ACTIONS À RÉALISER:
**A.** Citez fidèlement le passage de l'extrait sur l'économie tunisienne qui va de « Quant au secteur » jusqu'à « dans l’économie tunisienne. » inclus.
**B.** Résumez l'extrait sur l'économie tunisienne en deux phrases.
**C.** Rédigez la suite de l'extrait sur l'économie tunisienne à partir de sa dernière phrase.

Quant au secteur privé, il reste dominé par une vingtaine de groupes, souvent familiaux et constitués en conglomérats hétérogènes (industrie, distribution, banque…), qui peinent à se concentrer sur une activité dominante. Parmi eux, les trois « champions » nationaux que sont Poulina, Mabrouk et Utic (Ulysse Trading and Industrial Companies) tiennent la corde, suivis de holdings plus modestes comme Bayahi, One Tech, Mzabi, Bouricha, Ben Yedder, Chakira ou encore Med Business Holding, de Imed Trabelsi. Présentes depuis des décennies, ces familles jouent un rôle crucial dans l’économie tunisienne.

Le pays étant faiblement doté en ressources naturelles, l’incontestable réussite du modèle économique tunisien doit beaucoup à l’investissement constant des autorités dans la formation. La Tunisie exporte d’ailleurs de la main-d’œuvre qualifiée (électronique, ingénierie, informatique). Sur le plan social, on ne peut reprocher à l’État de s’être désengagé, bien au contraire. Au-delà du fameux Fonds social de solidarité 26-26, dont la dotation est évaluée à 1 % du PIB, le pays investit près de 20 % de son PIB dans le social. Ainsi, la Tunisie consacre 8,1 % de son PIB à l’éducation, et près de 90 % de la population bénéficie d’une couverture sociale. Le taux de chômage reste cependant très élevé, avec plus de 14 % de la population active sans emploi, notamment chez les jeunes diplômés. En outre, quand ces derniers trouvent du travail, il s’agit souvent de postes subalternes et mal rémunérés.

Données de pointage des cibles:
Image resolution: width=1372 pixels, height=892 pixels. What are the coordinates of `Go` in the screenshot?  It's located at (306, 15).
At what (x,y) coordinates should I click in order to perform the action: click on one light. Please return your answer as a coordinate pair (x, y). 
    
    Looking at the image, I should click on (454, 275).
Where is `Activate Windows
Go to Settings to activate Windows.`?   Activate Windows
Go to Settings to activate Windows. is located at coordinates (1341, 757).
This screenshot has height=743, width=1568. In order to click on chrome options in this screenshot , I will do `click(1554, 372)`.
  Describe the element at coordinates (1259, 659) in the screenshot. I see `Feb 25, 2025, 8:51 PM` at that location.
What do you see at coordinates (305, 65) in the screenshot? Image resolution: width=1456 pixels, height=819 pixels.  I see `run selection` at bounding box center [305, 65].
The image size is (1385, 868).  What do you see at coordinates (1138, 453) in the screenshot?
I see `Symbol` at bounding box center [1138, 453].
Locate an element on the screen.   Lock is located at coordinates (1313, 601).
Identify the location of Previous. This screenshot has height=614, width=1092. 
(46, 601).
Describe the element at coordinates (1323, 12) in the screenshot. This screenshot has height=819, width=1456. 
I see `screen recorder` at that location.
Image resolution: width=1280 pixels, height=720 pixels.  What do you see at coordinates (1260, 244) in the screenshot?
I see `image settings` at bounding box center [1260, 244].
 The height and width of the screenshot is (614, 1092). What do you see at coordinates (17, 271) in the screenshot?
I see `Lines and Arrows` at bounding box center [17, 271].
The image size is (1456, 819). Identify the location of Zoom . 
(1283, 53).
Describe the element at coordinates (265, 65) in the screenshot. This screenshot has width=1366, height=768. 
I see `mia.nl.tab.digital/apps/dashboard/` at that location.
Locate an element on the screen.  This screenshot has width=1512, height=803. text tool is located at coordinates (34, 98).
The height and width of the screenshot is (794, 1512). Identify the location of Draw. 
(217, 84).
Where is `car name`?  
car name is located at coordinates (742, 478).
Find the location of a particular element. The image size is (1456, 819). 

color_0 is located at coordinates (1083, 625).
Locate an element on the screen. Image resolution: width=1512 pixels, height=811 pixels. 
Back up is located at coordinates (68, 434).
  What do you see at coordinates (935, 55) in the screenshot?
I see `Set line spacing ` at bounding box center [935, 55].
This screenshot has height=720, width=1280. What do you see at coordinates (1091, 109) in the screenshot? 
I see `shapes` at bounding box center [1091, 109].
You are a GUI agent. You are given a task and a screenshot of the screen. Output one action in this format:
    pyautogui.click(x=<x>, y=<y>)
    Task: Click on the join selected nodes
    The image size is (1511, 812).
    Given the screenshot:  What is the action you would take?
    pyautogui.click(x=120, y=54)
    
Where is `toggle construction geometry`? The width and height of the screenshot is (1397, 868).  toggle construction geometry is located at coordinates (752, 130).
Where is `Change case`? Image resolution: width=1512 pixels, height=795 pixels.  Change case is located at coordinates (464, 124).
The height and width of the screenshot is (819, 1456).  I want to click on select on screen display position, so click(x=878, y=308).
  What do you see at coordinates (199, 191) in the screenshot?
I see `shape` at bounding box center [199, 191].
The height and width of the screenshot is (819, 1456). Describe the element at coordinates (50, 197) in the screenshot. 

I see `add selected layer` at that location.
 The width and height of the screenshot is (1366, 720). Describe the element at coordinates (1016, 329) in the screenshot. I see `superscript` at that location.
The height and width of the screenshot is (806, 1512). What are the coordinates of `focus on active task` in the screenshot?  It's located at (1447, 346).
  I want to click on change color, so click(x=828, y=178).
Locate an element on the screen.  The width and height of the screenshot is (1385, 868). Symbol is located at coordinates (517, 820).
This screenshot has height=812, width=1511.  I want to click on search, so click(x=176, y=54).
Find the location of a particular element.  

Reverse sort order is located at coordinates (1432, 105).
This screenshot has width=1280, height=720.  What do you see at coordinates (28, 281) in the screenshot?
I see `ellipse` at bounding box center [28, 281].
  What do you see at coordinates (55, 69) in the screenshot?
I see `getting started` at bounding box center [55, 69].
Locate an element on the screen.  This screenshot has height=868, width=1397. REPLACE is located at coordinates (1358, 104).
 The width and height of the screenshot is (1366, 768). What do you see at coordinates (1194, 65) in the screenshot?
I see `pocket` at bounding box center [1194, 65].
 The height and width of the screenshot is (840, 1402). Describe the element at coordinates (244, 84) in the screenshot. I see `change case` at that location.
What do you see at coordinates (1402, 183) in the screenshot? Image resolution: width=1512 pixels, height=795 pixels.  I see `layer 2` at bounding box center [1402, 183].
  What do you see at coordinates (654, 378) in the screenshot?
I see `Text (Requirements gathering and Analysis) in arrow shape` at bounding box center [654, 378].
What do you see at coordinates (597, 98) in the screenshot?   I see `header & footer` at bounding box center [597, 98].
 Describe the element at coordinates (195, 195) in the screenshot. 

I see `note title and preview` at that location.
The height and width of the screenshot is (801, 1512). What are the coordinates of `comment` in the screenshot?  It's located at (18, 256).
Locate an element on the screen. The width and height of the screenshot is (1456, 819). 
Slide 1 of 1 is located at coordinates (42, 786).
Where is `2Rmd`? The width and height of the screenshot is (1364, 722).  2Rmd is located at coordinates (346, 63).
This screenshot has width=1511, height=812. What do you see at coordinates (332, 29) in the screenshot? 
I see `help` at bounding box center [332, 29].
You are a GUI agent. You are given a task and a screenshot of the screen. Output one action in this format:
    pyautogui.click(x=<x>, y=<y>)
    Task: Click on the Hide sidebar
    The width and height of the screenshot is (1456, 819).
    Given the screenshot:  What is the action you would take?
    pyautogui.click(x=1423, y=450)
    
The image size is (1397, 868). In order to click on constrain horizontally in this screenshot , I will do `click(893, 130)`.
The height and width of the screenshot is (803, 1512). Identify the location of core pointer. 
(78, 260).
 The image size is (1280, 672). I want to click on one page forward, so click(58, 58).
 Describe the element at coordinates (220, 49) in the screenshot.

RÉPONSES PAR TÂCHE:
**A.**
Quant au secteur privé, il reste dominé par une vingtaine de groupes, souvent familiaux et constitués en conglomérats hétérogènes (industrie, distribution, banque…), qui peinent à se concentrer sur une activité dominante. Parmi eux, les trois « champions » nationaux que sont Poulina, Mabrouk et Utic (Ulysse Trading and Industrial Companies) tiennent la corde, suivis de holdings plus modestes comme Bayahi, One Tech, Mzabi, Bouricha, Ben Yedder, Chakira ou encore Med Business Holding, de Imed Trabelsi. Présentes depuis des décennies, ces familles jouent un rôle crucial dans l’économie tunisienne.

**B.** Le secteur privé tunisien reste dominé par une vingtaine de groupes souvent familiaux et organisés en conglomérats hétérogènes, menés par Poulina, Mabrouk et Utic, qui jouent un rôle crucial dans l'économie. Faiblement doté en ressources naturelles, le pays investit beaucoup dans la formation et le social, mais le chômage touche plus de 14 % de la population active, notamment les jeunes diplômés.

**C.**
Bénéficiant largement des dépenses publiques, le niveau et la qualité de vie de la population tunisienne sont indéniablement plus élevés que dans les pays voisins. Toutefois, plutôt déçus par l’évolution de leur environnement politique, les Tunisiens se concentrent sur leur vie privée. Et se réfugient parfois dans la sphère religieuse, ce qui ne manque pas de susciter l’inquiétude des défenseurs de la laïcité, un point sur lequel le pays s’est longtemps montré à l’avant-garde dans le monde arabe.